What you will do:
Extract every line in the rows below that contains the string "result", copying each line in full.

* start Material to process *

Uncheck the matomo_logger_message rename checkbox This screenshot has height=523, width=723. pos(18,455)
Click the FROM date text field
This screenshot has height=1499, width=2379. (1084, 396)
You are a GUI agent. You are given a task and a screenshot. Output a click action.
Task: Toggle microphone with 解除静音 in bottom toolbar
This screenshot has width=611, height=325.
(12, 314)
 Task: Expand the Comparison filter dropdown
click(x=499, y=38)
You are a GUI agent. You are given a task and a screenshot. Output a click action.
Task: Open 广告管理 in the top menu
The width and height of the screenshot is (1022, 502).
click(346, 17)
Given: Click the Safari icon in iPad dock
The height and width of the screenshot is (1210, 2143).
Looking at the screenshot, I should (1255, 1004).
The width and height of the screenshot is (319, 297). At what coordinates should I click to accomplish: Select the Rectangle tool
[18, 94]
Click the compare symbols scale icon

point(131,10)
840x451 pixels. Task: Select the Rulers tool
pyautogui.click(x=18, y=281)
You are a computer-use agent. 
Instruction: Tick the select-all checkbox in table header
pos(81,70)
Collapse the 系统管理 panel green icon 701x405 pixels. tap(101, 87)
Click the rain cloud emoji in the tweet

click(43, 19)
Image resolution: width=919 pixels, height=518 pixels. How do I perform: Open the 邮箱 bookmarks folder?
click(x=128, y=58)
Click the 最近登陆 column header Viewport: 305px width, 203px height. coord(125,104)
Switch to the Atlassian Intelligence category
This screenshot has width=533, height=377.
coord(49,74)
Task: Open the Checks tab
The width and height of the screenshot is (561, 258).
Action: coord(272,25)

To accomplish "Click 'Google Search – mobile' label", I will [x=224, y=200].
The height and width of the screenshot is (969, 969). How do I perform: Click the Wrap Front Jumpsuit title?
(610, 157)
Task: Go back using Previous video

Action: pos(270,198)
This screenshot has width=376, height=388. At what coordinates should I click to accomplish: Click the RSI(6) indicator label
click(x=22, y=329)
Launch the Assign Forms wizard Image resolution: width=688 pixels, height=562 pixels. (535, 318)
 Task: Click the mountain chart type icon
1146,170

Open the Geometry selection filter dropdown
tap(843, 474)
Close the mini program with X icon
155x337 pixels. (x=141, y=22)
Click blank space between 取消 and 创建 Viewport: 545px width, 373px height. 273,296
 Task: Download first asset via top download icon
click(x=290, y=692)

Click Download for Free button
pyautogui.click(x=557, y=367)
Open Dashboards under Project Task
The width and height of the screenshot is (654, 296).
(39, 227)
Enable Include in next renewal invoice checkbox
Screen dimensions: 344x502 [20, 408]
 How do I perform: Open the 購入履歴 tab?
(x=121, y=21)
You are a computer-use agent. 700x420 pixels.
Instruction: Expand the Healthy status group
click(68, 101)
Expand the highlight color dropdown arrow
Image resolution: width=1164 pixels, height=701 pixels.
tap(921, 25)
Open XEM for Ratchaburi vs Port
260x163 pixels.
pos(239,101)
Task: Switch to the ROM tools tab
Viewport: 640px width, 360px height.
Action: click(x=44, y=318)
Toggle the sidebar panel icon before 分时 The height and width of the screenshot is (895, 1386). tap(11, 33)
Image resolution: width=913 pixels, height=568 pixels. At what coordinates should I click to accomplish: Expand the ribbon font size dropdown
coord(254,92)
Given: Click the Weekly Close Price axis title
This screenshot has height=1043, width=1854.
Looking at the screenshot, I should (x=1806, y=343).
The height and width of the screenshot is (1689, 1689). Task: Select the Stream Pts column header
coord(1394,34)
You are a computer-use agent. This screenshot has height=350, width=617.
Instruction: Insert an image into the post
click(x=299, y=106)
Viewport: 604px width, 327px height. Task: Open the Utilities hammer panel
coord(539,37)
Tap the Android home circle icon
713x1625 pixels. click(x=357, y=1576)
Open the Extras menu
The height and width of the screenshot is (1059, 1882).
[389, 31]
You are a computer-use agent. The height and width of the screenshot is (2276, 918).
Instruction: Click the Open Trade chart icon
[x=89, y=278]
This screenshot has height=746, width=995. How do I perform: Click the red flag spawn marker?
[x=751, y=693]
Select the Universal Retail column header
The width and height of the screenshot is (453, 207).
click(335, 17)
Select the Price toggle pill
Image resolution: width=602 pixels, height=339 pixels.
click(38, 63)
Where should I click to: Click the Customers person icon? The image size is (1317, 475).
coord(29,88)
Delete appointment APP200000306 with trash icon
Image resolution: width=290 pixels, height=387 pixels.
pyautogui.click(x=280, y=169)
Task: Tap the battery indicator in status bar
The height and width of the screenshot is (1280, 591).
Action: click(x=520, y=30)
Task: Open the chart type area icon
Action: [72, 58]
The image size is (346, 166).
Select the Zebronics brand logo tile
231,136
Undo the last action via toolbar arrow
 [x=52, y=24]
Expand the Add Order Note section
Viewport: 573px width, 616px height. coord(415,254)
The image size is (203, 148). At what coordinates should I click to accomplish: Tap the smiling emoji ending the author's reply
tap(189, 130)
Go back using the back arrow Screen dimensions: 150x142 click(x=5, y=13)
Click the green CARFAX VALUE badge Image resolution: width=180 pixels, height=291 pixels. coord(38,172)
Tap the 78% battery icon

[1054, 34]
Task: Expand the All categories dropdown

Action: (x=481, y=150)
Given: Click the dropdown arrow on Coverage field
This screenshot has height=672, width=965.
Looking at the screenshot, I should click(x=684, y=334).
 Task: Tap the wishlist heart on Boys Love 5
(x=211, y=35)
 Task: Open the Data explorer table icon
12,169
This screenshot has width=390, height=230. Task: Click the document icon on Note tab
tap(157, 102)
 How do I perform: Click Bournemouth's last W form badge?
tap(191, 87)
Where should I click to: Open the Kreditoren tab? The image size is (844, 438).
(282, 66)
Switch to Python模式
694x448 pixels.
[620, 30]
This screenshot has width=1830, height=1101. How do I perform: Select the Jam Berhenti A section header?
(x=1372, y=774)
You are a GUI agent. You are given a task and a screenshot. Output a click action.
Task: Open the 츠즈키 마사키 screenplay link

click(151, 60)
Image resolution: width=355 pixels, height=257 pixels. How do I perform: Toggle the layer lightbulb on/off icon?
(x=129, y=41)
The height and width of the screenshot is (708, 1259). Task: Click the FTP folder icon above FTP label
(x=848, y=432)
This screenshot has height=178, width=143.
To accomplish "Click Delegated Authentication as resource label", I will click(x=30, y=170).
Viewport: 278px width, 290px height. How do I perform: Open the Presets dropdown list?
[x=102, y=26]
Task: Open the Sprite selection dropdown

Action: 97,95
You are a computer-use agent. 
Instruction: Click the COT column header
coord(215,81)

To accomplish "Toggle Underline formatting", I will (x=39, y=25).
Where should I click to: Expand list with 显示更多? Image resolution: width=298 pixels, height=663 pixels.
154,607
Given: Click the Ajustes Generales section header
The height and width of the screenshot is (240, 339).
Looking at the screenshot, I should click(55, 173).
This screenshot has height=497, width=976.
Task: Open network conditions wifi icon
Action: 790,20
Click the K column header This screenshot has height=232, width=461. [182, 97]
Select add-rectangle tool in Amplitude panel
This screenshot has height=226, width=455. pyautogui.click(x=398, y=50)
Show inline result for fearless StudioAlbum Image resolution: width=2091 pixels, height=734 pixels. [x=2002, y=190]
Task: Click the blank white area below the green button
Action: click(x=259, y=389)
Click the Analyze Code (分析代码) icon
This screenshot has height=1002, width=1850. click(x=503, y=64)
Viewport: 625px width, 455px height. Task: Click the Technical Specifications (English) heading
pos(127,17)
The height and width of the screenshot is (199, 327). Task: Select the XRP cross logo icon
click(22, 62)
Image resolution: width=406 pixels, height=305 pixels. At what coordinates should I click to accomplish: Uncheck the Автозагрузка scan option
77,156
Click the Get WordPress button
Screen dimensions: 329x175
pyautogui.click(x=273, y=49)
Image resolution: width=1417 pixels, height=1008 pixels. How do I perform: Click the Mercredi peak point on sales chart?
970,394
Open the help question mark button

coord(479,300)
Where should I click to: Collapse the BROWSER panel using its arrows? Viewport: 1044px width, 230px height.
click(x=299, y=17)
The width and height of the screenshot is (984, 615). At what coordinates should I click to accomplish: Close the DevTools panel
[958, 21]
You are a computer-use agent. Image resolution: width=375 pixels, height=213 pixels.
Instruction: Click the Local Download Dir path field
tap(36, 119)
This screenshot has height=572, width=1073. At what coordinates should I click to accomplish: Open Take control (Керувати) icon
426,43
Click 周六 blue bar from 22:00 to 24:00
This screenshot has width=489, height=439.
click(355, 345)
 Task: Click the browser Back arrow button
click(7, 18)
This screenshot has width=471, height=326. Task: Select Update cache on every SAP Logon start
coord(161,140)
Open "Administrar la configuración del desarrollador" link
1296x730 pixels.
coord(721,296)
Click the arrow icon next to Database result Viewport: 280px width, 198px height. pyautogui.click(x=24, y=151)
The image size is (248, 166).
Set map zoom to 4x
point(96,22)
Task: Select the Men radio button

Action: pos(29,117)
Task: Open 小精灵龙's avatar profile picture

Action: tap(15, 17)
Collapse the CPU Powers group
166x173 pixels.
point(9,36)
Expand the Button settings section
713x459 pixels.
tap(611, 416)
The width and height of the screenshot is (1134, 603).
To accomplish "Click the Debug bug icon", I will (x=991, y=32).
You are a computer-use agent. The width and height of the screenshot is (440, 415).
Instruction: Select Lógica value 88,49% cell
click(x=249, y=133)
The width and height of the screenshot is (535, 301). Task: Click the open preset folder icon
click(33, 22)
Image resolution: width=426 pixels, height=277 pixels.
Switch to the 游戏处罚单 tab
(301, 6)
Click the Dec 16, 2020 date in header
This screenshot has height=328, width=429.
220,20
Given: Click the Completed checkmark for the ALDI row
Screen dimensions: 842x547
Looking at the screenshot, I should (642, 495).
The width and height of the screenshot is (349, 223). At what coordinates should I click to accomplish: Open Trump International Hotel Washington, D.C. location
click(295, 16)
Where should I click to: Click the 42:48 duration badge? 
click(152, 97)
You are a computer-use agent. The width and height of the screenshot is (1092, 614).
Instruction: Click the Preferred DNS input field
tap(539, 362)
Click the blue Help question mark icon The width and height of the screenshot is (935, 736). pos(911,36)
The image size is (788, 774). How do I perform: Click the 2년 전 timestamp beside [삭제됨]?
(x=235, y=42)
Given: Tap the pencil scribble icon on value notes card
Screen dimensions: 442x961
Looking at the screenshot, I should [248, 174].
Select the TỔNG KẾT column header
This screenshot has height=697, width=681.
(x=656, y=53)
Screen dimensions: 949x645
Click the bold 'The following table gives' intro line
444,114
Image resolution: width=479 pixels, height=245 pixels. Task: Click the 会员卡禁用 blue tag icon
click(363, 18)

* end Material to process *

Response below:
Show inline result for fearless StudioAlbum Image resolution: width=2091 pixels, height=734 pixels. [x=2002, y=190]
Click the arrow icon next to Database result Viewport: 280px width, 198px height. pyautogui.click(x=24, y=151)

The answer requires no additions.